Neil Cornelssen says he misses the free cookies in the evening at one hotel and the daily newspaper outside his door at others.
He's also noticing that bath towels in a growing number of hotel rooms are shabby and need to be replaced.
Cornelssen, a sales manager in Marlton, N.J., is one of many frequent travelers who say they see the tangible effect that the recession has had on the nation's hotel industry. Among them: run-down rooms with fewer bathroom amenities, closed club lounges, fewer concierge staffers, slow room service, reduced hours at restaurants and bars, and infrequent airport shuttles.
"The unfortunate reality of today's marketplace," says Hotels magazine Editor-in-Chief Jeff Weinstein, is hotels are "more focused on saving cash than delivering the best service."

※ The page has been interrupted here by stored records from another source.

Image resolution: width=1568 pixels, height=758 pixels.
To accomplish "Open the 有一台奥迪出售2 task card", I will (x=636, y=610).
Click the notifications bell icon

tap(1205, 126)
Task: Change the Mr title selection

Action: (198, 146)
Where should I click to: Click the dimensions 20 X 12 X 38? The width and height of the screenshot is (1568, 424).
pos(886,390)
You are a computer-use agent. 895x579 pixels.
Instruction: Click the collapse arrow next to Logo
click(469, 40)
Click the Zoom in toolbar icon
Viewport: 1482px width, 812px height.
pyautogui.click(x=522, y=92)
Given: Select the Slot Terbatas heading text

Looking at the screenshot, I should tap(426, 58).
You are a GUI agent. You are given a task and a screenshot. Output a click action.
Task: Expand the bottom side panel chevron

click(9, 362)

Hit by a declining demand for rooms, low room rates and plummeting revenue, hotel companies have laid off hundreds of thousands of employees and are struggling to maintain quality. A record number of hotels are defaulting on mortgage payments. Hundreds have been taken over in foreclosures, and some have closed or are about to.
"Because of the recession and the credit bust," says Ed Watkins, editor of the trade publication Lodging Hospitality, "it's the worst downturn in decades — perhaps ever."
As a result, says Robert Habeeb, president of Chicago's First Hospitality Group, which operates 40 hotels in eight states, "The industry is in survival mode."